Se vi chiedessi di immaginare un rapper, di visualizzarlo, che figura vi verrebbe in mente? Forse la maggior parte di voi penserebbe a collane e accessori vistosi, segno di uno stile di vita basato sul denaro, l’edonismo, la superficialità. E sicuramente questa ricostruzione non sarebbe sbagliata: buona parte dei rapper che ci vengono proposti dai media mainstream può essere, a torto o a ragione, inquadrata in un filone ultraconsumistico e ultracapitalistico.

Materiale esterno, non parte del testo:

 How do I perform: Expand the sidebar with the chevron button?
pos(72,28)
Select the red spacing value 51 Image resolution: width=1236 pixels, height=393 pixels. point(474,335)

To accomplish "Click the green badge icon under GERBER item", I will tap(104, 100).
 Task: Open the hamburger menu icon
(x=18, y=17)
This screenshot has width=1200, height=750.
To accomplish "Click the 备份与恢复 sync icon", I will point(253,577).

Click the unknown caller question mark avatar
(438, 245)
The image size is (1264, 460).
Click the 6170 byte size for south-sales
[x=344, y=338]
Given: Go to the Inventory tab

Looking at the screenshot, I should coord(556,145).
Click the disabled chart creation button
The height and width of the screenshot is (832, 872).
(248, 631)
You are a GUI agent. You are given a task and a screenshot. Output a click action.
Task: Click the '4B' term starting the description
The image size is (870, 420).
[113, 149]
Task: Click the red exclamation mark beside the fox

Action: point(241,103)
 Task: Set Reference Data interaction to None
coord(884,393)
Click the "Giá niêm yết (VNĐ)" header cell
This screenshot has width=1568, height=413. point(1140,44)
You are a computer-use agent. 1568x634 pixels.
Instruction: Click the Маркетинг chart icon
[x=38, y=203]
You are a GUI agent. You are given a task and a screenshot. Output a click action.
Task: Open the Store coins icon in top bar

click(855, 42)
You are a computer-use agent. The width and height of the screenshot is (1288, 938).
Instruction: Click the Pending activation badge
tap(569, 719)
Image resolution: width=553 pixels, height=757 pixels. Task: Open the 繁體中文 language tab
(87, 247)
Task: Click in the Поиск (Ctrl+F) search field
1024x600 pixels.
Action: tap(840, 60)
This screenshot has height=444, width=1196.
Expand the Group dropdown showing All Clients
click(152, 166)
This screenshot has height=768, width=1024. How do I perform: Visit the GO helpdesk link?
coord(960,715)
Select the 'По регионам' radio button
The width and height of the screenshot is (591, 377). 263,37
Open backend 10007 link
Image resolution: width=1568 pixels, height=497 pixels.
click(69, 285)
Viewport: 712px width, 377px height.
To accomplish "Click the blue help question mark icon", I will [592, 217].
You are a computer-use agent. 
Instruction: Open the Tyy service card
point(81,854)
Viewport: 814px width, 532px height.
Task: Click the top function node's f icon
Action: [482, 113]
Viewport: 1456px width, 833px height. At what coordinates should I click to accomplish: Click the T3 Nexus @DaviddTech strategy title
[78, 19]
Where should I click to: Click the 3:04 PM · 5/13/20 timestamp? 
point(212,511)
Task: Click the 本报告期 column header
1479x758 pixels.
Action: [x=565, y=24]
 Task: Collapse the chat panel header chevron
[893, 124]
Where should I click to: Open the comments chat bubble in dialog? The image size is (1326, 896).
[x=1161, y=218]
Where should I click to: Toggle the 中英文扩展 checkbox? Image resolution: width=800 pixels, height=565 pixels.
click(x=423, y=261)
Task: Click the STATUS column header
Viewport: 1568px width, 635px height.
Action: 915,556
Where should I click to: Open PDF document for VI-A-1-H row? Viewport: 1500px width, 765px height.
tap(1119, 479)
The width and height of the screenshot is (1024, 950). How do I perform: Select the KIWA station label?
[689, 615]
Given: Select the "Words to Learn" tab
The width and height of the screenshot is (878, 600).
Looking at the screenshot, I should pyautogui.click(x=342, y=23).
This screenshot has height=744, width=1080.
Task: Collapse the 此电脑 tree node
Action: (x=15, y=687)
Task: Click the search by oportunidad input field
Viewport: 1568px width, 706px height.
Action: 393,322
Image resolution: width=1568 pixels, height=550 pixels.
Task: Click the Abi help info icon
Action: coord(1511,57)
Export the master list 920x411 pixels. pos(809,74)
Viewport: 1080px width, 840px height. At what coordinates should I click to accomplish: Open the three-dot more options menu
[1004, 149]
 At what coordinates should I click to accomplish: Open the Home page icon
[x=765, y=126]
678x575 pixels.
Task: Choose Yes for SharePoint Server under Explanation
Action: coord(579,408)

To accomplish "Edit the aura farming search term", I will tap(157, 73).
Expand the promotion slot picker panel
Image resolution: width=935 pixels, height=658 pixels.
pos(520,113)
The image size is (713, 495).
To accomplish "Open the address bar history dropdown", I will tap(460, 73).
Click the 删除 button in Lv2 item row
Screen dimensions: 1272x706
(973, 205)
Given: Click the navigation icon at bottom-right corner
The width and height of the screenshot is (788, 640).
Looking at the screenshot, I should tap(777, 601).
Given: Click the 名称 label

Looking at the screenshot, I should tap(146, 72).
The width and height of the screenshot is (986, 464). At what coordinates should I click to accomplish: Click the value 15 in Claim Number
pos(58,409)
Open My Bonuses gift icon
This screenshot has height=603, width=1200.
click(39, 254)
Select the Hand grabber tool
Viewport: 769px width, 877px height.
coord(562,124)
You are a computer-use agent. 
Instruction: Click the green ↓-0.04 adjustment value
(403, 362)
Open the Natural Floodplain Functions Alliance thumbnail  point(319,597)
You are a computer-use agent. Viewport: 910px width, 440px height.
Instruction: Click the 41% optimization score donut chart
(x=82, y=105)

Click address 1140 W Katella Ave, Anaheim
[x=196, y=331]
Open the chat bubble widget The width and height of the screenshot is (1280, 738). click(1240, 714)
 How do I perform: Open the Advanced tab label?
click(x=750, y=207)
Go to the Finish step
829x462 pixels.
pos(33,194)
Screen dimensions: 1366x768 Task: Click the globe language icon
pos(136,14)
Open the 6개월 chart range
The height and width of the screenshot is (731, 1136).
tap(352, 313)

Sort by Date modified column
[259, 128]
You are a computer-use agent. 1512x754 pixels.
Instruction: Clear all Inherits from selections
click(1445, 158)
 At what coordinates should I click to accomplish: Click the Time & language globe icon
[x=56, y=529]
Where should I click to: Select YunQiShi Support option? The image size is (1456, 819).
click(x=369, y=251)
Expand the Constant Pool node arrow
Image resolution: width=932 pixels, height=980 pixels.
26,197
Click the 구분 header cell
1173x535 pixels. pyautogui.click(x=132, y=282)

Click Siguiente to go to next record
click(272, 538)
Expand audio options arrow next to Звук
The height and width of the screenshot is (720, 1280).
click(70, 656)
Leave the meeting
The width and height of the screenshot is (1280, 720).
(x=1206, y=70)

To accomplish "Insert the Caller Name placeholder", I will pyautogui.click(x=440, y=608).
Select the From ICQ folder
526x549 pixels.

Magari qualcuno di voi con un animo più romantico visualizzerebbe una figura diversa: quella del poeta rivoluzionario urbano che si oppone al sistema con le sue rime, che svela le contraddizioni della società, che oppone il suo blues di strada alla narrazione del sistema. Be, credeteci o no; sebbene sicuramente minoritaria, anche questo tipo di figura esiste ancora, in ogni latitudine. E dovunque, con caratteristiche e contenuti diversi, contribuisce a mantenere viva la lotta, la scintilla della ribellione, il dibattito all’interno di società troppo spesso stagnanti e conservatrici. Tutto ciò, spesso, non rimane senza conseguenze e senza repressione.

Su queste stesse pagine ho affrontato molto spesso il tema della libertà di parola in musica, attaccando in maniera decisa le persecuzioni giudiziarie che, ad esempio, sta subendo il rapper Pablo Hasel in Catalogna e, per fortuna in termini meno pesanti, Bakis Beks in Sardegna.